§ **INSTRUCTIONS FOR THE TASK**:
Go to the line containing "LA CAPELLE-LES-BOULOGNE (172, 553)" in the records below and print it and every following line exactly, on through the line containing "Reports (72, 826)", then stop.

§ **PROVIDED MATERIAL**:
------------------------------------------------------------------------
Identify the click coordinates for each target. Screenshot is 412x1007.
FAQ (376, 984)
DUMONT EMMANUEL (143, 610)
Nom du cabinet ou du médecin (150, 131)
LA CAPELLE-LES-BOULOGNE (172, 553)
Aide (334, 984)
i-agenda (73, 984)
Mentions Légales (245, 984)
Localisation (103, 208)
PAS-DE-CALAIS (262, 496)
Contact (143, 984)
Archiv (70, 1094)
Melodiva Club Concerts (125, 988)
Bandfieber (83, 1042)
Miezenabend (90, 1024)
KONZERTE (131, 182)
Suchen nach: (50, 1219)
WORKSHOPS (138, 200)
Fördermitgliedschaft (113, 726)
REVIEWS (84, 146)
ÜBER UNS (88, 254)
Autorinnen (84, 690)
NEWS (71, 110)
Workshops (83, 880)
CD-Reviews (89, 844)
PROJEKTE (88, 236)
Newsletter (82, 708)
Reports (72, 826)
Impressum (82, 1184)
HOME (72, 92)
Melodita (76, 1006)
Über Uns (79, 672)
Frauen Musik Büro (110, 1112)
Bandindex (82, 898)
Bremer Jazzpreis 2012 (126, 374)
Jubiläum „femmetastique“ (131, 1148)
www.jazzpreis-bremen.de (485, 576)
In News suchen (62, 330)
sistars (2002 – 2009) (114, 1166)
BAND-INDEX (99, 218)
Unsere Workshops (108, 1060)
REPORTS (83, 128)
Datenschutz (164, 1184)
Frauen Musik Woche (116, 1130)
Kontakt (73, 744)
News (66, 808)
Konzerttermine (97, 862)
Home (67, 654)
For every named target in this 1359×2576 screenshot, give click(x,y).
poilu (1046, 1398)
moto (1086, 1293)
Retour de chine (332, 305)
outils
------------------------------------------------------------------------
§ **EXERCISE SOLUTION**:
LA CAPELLE-LES-BOULOGNE (172, 553)
Aide (334, 984)
i-agenda (73, 984)
Mentions Légales (245, 984)
Localisation (103, 208)
PAS-DE-CALAIS (262, 496)
Contact (143, 984)
Archiv (70, 1094)
Melodiva Club Concerts (125, 988)
Bandfieber (83, 1042)
Miezenabend (90, 1024)
KONZERTE (131, 182)
Suchen nach: (50, 1219)
WORKSHOPS (138, 200)
Fördermitgliedschaft (113, 726)
REVIEWS (84, 146)
ÜBER UNS (88, 254)
Autorinnen (84, 690)
NEWS (71, 110)
Workshops (83, 880)
CD-Reviews (89, 844)
PROJEKTE (88, 236)
Newsletter (82, 708)
Reports (72, 826)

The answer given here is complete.